Ransomware Readiness

Many ransomware readiness assessment (RRA) services on the market are compliance and auditor driven. There’s nothing wrong with that and it may be required in some situations.

Our RRA are technical assessments and were born from our DFIR experience responding to many ransomware cases. We conduct real-world attacks that include:

  • Initial access via external attacks. Can we gain access to your internal network from the external perimeter? This includes attacking your remote access solution and attempting password spraying against your end users.
  • Professional grade spear-phish for initial access. This isn’t Knowb4 or Microsoft’s attack simulation tool. There is no whitelisting.
  • Endpoint resilience to a large volume of diverse attack payloads. We measure where your strengths and weaknesses are and can help you write custom detection rules to fill any gaps.
  • Review your backup architecture. This is a technical discussion to verify your backup architecture doesn’t make it possible for criminals to permanently deny access to your data.
  • Identity attacks. If you’re using Active Directory, Okta, Jumpcloud, or some other identity and directory service, we’ll work hard to compromise it.
  • Network segmentation architecture review. This is a technical discussion to verify segmentation is in place and is effective.
  • Ransomware simulation drill. We run neutered ransomware on an endpoint that triggers TTP that are classified as ransomware. This is a blind test that verifies your detections are effective, and to measure your respond time and procedures.

All project components are delivered by senior experienced Red Teamer members closely familiar with modern ransomware groups' tactics.
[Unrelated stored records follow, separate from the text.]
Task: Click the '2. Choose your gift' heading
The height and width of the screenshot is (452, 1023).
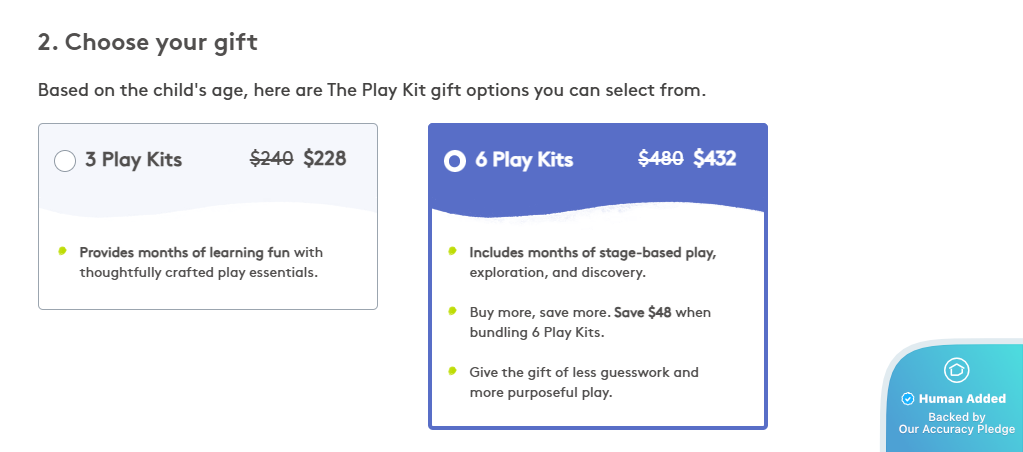Action: click(148, 43)
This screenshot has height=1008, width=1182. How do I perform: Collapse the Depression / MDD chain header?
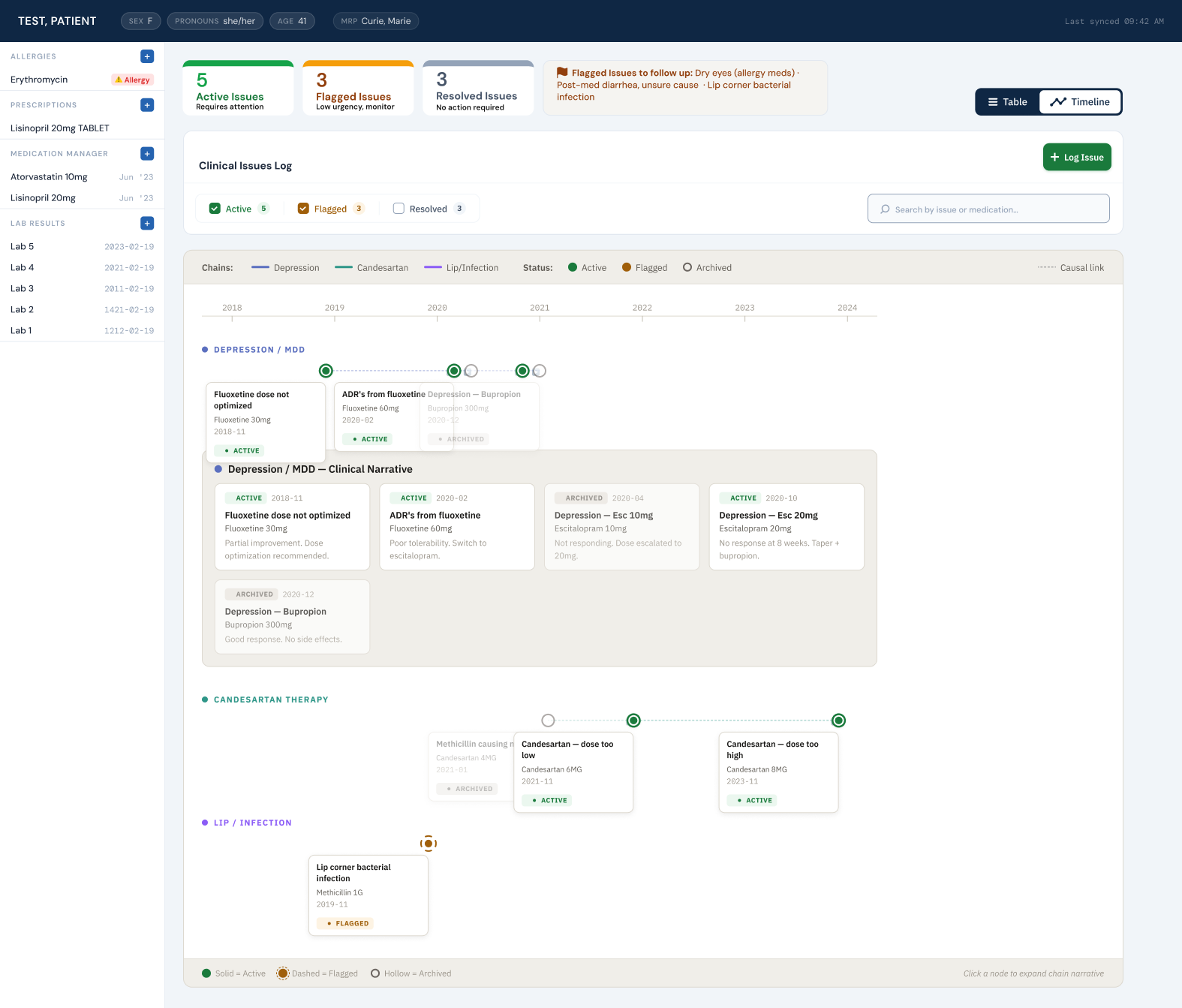(259, 350)
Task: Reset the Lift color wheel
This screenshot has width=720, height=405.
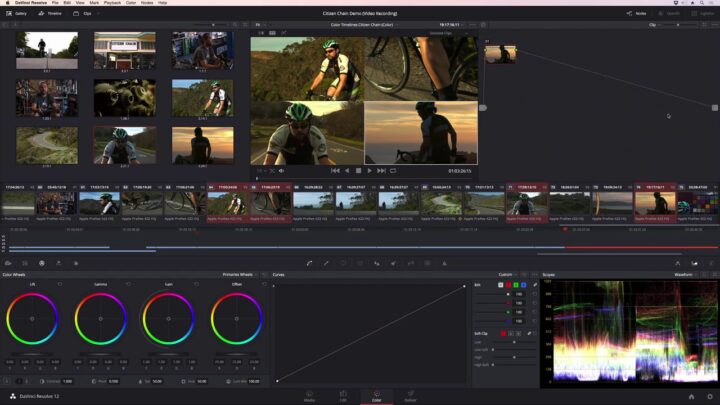Action: point(58,284)
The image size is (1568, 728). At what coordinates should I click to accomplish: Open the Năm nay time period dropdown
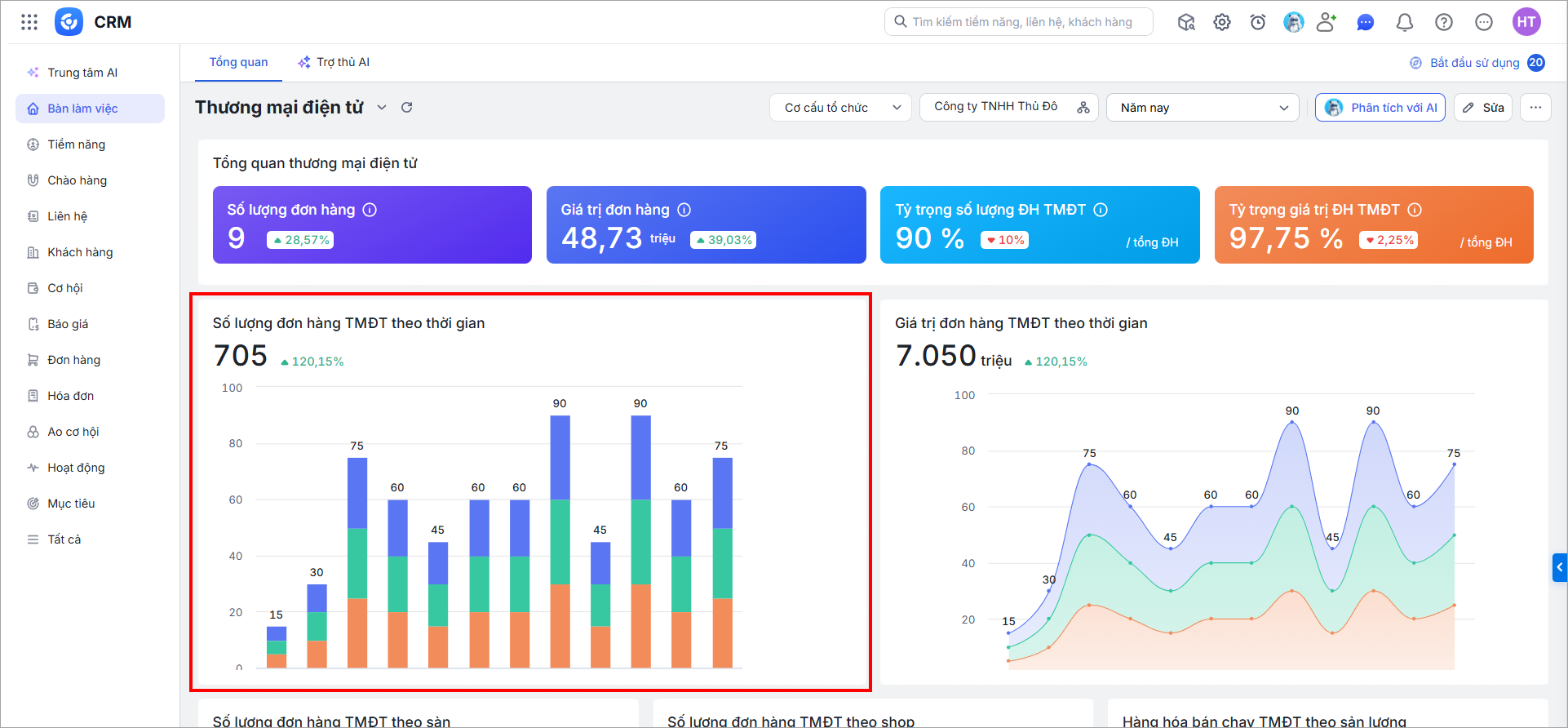tap(1203, 108)
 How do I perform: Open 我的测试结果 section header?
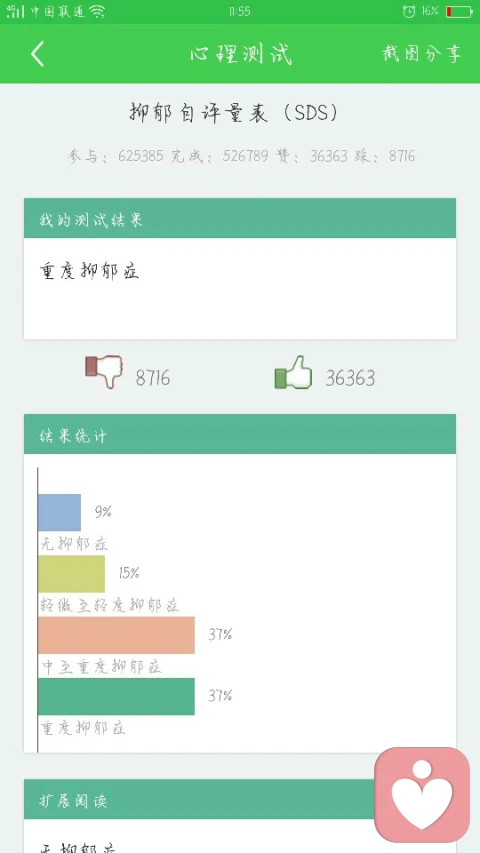240,218
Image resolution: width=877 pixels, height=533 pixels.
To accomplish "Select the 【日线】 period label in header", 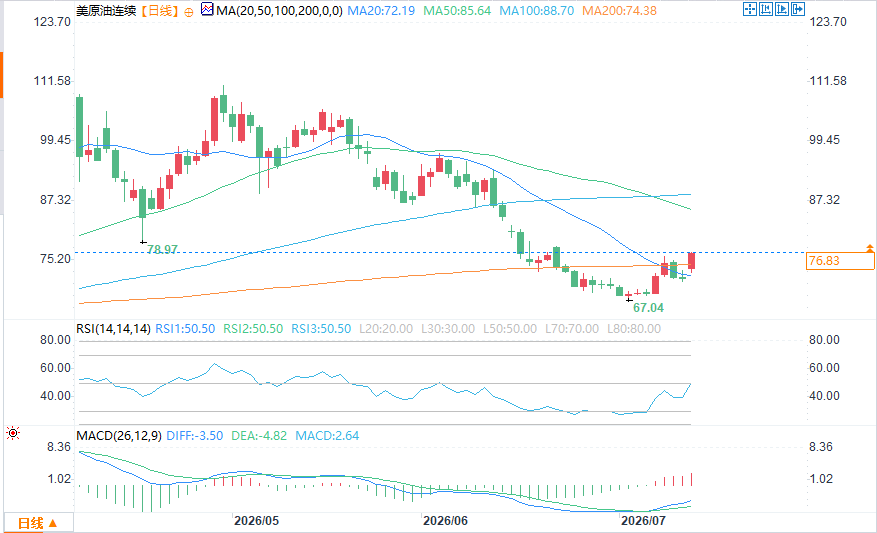I will point(160,11).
You’ll receive a report detailing how you did and will document any gaps and how we recommend addressing them. In many cases, we can assist correcting issues or introduce you to someone else that can.

This service can be tailored. Some clients already know their gaps and benefit more from us focusing on hardening and improving detections. In these cases, we bring in members from our Red Team and MDR team to implement hardening and develop detections, while the Red Team launches attacks validating the hardening effectiveness.